3.4 Iteration 3: Adding Control Flow
3.4.1 Milestone Summary
The goals of this milestone are to (1) practice exposing low-level features from the target language to the compiler, (2) introduce designing abstractions to tame low-level operations, (3) demonstrate the problems that control flow causes with program analysis, (4) introduce linking, and (5) practice thinking about programming at different levels of abstraction. We’ll expose labels and jmp instructions from x64, provide abstractions for using them in the source language, compile the latter abstraction to the former implementation, and practice reasoning about our new source language.
You can use the interrogator to get limited access to the reference solution: https://soft.vub.ac.be/compilers/interrogator?an=a4.
3.4.1.1 Learning Objectives
3.4.1.2 Checklist
Provided passes
Completely new passes
Major modifications
Minor modifications
assign-homes
assign-fvars
flatten-begins
3.4.2 Reading
The reading for this week is Structured Control Flow. As usual, this milestone description links to the documentation for each exercise in the chapter for convenience, but you are responsible for the reading the entire chapter.
3.4.3 Assignment
Here are some useful notes:
As part of the exercises you will extend the register allocator to support structured control flow. However, you can also test the other compilation passes independent of the register allocator extension by using the unoptimized assign-homes instead of the optimized one assign-homes-opt.
To compile halt in generate-x64, it may help if you generate a labeled instruction that essentially does nothing. This way, you can insert a label at the end of your program. Otherwise, you’ll need to think carefully about how to arrange and generate blocks.
The new flatten-program pass flattens all basic blocks into straight-line code. This replaces the previous flatten-begins pass.
In the implementation of the expose-basic-blocks pass you are essentially accumulating a set of blocks. However once created these do not change. Instead of passing the set of generated blocks around, you may simply use mutable state. See set! or better box, set-box!, and unbox. You may want to use fresh-label from cpsc411/compiler-lib.
You may find this implementation of alpha equivalence for Values-lang v4 helpful to test your implementation of uniquify: a4-alpha-equal.rkt. The code is annotated to demonstrate idiomatic Racket style, and explain features you may be unfamiliar with.
3.4.4 Validators and interpreters
In these exercises you extend the well-formedness checkers and the interpreters for the source and target language. Generic definitions are given for these by default which you have to replace with your own implementations. You should however prioritize the exercises above, which do not have default implementation and are therefore more important for obtaining a fully functioning compiler pipeline.
Design and implement link-paren-x64, which resolves all labels into the address of the instruction in the instruction sequence.
Extend the implementation of interp-paren-x64 to support control-flow primitives.
It should use link-paren-x64 to resolve all labels, and should use a program counter to loop over the instruction sequence instead of folding over the sequence. It will help to struture the main loop to match the interface of something like interp-loop, although you are not required to define it this way.

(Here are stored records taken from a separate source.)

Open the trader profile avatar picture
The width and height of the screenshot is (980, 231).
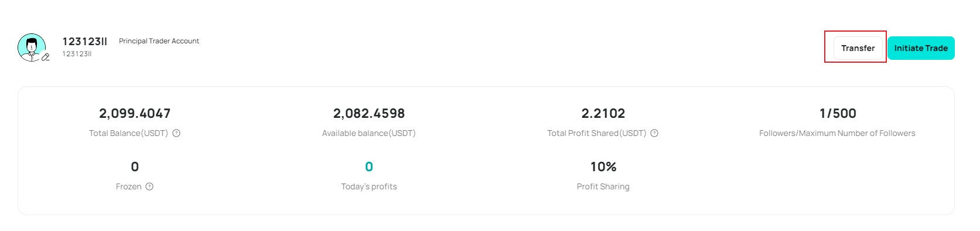tap(32, 47)
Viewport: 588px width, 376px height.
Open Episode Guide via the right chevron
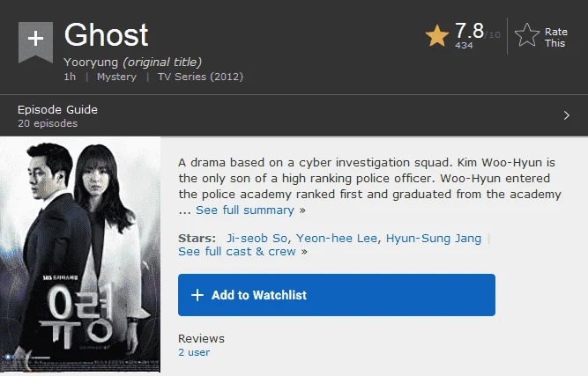click(x=566, y=115)
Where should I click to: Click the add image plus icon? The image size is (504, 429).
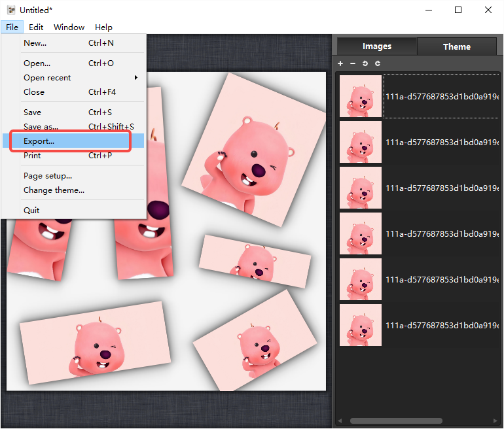point(340,63)
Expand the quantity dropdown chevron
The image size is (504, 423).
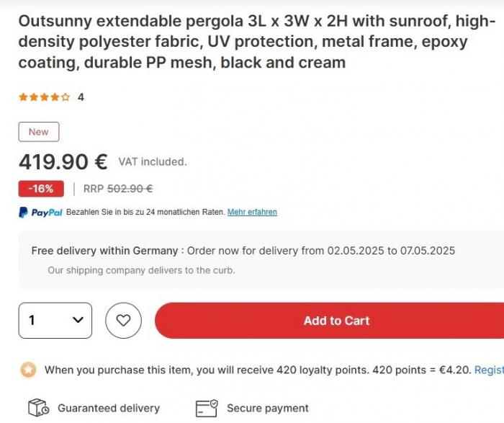[x=78, y=321]
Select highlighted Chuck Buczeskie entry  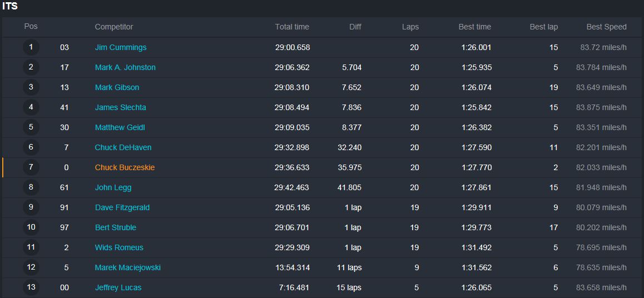click(125, 167)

For this exercise, it is sufficient approximate the real EFLAGS-based semantics, i.e. you can assume that you only work with signed integers, that a conditional jump always appears after a compare instruction, and these two instructions are the only control-flow relevant ones. Furthermore, instead of calculating the concrete sign, overflow, etc. flags, your compare instruction can store alternative information like an ordering (less, equal or greater) or even the compared numbers themselves.

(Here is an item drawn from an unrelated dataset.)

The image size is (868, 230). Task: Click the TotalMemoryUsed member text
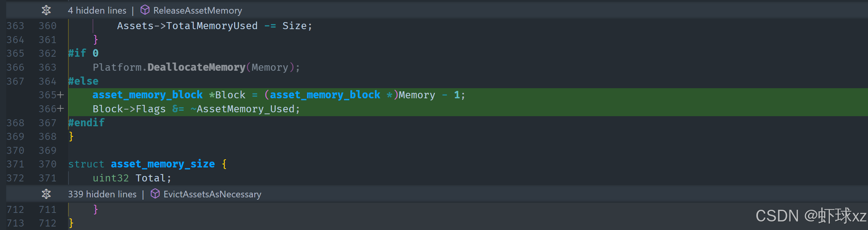[212, 26]
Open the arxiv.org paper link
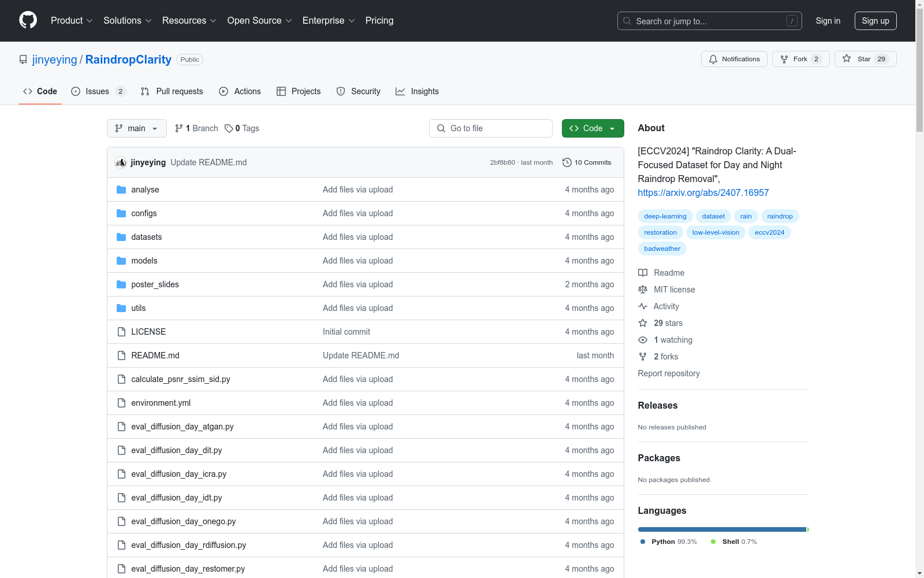The width and height of the screenshot is (924, 578). coord(703,192)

Redesign and extend the function check-paren-x64, a validator for Paren-x64 v4.
This only needs to check the correct syntax of the language, since we cannot in general decide if a program is using uninitialized values or not. You should check that all instructions are indeed valid x64 instructions and that every used label is also declared somewhere in the program, and that labels cannot be declared twice.
Extend the function interp-values-lang, an interpreter for Values-lang v4.
Extend the function check-values-lang, a validator for Values-lang v4.